AWS_S3 module
- AWS_S3.s3_object_exist(object_name, s3_bucket_name)
Determine if an object exists in a specific s3 bucket.
- Return type:
bool
- Parameters:
object_name (str) – Can include s3 key
s3_bucket_name (str) –
- Returns:
True if it exists.
- Return type:
bool
- AWS_S3.s3_all_contents(folder_name, s3_bucket_name)

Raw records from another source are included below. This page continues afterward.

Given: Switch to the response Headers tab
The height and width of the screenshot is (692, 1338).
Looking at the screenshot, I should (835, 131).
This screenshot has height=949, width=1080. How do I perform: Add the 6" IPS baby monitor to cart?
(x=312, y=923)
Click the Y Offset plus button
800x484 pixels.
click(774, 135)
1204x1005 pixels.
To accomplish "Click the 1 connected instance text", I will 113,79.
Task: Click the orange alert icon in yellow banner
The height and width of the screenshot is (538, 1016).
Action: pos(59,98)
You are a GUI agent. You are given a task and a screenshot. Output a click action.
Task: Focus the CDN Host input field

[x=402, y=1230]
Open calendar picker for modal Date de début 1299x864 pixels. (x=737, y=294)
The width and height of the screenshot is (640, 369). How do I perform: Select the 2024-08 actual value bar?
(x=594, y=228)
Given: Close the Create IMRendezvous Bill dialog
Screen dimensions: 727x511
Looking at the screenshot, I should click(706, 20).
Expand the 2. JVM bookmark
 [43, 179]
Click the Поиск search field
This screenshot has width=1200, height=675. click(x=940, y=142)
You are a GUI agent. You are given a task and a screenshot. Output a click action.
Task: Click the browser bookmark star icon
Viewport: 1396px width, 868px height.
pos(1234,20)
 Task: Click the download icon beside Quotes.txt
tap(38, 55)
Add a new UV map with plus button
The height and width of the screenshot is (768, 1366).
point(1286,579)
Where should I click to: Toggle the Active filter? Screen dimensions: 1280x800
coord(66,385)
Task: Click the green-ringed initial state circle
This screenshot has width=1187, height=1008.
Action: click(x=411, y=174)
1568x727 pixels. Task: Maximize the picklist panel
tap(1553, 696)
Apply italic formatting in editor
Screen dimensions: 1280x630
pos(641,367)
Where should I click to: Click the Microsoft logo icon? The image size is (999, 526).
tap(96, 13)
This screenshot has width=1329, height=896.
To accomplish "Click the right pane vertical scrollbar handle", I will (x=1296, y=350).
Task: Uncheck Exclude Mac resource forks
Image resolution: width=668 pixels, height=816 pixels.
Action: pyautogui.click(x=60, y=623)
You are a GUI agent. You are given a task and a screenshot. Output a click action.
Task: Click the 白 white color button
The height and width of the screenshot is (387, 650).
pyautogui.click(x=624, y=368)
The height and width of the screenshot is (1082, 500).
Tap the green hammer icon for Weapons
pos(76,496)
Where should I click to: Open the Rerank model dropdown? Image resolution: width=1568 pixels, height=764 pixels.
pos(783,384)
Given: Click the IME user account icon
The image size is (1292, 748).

Return a list of all objects in an s3 bucket.
- Return type:
list
[str
]- Parameters:
folder_name (str) – Folder or s3 key name, can be ‘’ if looking for objects in root s3 bucket directory.
s3_bucket_name (str) –
- Returns:
A list of all objects in a specific s3_bucket_name/folder_name
- Return type:
list[str]
- AWS_S3.get_data_s3(local_data_path, file_to_get, bucket_name)
Download an s3 object from the ‘bucket_name’.
First checks if object exists, if not a warning is thrown and the function returns none.
- Return type:
None
- Parameters:
local_data_path (str) – Location on the local file system to copy the object into.
file_to_get (str) – The s3 object name to download, can include the s3 key if multiple folders in the bucket.
bucket_name (str) –
- Return type:
None
- AWS_S3.send_data_s3(local_data_path, remote_filename, bucket_name)
Simple pass through to boto3. Included for completeness.
- Return type:
None
- Parameters:
local_data_path (str) – File include path to be uploaded to the s3 bucket.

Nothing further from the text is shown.